_ASSIGNMENT_
Search the data for the string "computer" and gather each line it is in.

***** PROVIDED RECORDS

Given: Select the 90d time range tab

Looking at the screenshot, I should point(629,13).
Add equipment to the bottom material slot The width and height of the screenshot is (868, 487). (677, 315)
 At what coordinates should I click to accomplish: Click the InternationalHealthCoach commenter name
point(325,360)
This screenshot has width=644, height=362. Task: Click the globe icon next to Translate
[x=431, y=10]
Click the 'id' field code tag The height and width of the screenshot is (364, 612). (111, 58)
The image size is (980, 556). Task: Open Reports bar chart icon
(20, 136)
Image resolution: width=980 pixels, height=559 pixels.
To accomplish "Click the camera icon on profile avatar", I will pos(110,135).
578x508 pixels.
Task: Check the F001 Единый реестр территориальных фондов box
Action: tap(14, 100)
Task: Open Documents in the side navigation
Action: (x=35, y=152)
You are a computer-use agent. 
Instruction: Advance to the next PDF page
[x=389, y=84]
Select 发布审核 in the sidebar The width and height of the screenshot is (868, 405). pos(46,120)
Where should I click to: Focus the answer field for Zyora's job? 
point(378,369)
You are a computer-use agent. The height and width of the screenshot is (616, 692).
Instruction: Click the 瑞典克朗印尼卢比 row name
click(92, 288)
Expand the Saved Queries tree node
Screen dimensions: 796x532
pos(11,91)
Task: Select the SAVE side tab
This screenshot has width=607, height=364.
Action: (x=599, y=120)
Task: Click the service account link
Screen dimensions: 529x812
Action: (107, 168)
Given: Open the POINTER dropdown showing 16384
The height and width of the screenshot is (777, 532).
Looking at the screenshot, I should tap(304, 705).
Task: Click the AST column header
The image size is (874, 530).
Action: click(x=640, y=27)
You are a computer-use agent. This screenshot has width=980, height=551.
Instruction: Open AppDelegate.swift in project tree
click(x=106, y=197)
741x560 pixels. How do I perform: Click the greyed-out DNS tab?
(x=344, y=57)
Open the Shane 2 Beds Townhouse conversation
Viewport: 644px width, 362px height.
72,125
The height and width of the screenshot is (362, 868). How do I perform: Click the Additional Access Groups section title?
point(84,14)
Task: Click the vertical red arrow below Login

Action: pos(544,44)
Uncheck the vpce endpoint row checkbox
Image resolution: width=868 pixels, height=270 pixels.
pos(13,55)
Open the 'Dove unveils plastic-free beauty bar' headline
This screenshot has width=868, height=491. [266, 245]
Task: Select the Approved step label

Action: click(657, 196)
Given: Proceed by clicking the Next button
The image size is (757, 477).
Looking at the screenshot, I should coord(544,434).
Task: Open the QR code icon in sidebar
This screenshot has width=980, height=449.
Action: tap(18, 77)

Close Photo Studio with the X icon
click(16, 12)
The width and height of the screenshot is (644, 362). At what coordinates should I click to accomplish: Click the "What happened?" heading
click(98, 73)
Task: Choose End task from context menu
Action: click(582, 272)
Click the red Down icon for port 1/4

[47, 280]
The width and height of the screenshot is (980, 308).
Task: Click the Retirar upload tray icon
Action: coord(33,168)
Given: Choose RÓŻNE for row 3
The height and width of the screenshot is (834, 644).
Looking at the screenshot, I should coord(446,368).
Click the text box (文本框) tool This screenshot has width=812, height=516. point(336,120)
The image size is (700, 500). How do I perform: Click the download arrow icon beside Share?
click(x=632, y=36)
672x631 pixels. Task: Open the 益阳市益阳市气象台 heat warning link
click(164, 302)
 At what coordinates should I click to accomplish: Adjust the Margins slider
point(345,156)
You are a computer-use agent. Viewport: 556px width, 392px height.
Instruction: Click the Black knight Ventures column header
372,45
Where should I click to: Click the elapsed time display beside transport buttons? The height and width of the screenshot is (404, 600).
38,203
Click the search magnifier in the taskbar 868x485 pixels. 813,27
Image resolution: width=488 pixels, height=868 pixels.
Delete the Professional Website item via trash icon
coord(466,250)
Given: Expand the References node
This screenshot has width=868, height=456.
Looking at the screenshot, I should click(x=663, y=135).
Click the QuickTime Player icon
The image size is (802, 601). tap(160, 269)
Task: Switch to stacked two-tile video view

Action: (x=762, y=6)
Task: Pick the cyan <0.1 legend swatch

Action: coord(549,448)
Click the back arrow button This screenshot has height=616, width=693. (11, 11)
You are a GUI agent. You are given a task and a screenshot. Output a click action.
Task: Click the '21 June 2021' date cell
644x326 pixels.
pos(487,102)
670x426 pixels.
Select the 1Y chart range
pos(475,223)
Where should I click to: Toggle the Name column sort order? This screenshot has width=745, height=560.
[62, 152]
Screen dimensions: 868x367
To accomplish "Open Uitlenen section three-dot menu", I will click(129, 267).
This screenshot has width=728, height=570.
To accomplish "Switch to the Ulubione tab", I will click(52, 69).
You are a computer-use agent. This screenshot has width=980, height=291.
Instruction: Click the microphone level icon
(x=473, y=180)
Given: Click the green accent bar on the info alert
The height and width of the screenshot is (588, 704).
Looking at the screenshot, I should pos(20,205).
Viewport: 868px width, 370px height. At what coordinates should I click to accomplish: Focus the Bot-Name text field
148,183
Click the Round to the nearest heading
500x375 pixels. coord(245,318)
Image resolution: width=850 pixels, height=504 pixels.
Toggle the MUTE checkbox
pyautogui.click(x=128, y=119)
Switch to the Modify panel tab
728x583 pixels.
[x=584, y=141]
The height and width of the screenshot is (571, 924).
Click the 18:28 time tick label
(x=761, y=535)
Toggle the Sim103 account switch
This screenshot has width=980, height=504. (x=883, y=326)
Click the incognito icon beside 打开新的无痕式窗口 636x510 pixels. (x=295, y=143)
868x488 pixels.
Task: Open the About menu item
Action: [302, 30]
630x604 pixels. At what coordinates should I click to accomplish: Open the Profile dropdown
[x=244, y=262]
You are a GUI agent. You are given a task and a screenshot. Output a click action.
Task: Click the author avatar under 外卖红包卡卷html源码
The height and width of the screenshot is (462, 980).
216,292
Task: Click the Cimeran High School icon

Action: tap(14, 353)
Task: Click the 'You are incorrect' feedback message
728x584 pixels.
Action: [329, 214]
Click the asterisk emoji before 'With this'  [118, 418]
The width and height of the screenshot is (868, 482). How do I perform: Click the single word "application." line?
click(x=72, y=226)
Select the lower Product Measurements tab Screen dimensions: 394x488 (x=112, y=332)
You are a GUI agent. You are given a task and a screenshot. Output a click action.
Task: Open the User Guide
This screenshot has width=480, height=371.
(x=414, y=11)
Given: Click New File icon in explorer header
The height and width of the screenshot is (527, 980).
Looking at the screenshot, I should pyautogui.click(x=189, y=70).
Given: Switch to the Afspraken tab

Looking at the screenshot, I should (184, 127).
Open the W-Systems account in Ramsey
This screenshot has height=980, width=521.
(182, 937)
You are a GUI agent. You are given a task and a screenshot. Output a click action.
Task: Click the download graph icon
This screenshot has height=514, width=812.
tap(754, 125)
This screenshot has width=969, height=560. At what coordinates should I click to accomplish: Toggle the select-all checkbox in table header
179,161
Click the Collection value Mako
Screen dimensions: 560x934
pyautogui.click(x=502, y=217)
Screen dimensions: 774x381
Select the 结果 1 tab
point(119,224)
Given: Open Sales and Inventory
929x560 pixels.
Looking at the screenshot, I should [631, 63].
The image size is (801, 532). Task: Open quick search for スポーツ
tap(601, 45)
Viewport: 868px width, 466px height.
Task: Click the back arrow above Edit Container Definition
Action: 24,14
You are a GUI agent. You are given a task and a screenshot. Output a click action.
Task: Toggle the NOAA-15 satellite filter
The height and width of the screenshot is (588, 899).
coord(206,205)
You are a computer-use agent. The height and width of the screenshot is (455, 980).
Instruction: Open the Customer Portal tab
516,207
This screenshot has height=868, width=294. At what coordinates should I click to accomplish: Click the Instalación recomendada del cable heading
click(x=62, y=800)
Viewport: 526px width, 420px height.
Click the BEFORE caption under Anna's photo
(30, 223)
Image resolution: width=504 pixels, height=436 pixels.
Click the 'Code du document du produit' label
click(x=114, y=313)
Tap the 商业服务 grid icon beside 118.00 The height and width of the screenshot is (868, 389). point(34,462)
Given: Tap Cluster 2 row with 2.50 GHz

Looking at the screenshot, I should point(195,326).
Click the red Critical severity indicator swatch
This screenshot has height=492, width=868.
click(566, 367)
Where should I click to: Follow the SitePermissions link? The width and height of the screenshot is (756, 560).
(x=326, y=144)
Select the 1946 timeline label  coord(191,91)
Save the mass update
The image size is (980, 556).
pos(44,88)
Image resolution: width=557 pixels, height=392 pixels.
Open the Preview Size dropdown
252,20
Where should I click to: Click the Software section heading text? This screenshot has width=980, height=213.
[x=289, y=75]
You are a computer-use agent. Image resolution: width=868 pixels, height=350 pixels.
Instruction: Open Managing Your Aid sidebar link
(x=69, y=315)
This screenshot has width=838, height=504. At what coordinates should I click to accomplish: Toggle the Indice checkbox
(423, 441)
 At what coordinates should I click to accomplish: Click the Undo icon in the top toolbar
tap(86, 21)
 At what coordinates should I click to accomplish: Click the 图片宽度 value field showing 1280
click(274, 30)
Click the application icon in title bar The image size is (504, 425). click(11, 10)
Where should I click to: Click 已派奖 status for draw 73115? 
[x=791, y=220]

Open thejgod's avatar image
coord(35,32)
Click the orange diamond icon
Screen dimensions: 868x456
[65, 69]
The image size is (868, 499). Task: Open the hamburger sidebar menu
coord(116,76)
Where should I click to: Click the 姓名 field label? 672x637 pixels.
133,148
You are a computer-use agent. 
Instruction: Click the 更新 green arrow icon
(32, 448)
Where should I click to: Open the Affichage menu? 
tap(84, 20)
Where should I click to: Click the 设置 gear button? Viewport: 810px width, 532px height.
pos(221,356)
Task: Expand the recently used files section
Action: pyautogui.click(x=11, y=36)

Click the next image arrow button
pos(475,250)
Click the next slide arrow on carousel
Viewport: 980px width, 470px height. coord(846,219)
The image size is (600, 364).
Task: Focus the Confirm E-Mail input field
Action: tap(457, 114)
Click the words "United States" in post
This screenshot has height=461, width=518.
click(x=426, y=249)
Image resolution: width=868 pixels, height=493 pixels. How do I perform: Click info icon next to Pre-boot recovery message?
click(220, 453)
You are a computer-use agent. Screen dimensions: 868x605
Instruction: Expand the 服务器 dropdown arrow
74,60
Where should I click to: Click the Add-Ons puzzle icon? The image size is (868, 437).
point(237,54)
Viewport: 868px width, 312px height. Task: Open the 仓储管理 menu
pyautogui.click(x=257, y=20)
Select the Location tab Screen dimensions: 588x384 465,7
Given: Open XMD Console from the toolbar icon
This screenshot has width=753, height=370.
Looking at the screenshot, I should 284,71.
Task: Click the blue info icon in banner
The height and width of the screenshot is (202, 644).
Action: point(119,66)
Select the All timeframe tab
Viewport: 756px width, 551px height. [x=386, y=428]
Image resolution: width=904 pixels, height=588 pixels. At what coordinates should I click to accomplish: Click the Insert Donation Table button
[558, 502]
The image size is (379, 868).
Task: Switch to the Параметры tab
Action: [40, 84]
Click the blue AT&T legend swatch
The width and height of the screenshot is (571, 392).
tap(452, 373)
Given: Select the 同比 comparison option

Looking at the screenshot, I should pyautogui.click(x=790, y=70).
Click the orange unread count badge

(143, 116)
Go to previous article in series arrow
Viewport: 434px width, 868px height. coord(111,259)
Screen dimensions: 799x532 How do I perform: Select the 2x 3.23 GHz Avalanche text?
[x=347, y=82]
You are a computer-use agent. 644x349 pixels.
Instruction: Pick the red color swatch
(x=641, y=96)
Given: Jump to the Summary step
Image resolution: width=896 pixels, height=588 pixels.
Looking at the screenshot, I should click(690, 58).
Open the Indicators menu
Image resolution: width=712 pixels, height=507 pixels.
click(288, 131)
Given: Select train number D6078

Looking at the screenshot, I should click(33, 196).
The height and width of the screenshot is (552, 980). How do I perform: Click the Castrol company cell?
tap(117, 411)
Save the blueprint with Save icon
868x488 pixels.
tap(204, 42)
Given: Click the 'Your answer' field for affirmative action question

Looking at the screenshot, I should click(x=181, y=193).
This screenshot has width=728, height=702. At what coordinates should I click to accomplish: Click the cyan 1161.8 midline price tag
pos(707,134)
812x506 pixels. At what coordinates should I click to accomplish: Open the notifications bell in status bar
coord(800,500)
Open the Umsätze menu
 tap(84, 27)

**********

_EXERCISE RESULT_
You are a computer-use agent. 
You are a computer-use agent. The height and width of the screenshot is (616, 692).
You are a computer-use agent. This screenshot has width=980, height=551.
You are a computer-use agent. Viewport: 556px width, 392px height.
You are a computer-use agent. This screenshot has width=980, height=291.
You are a computer-use agent. The height and width of the screenshot is (455, 980).
You are a computer-use agent. Image resolution: width=868 pixels, height=350 pixels.
You are a computer-use agent. 
You are a computer-use agent. Screen dimensions: 868x605
You are a computer-use agent. 644x349 pixels.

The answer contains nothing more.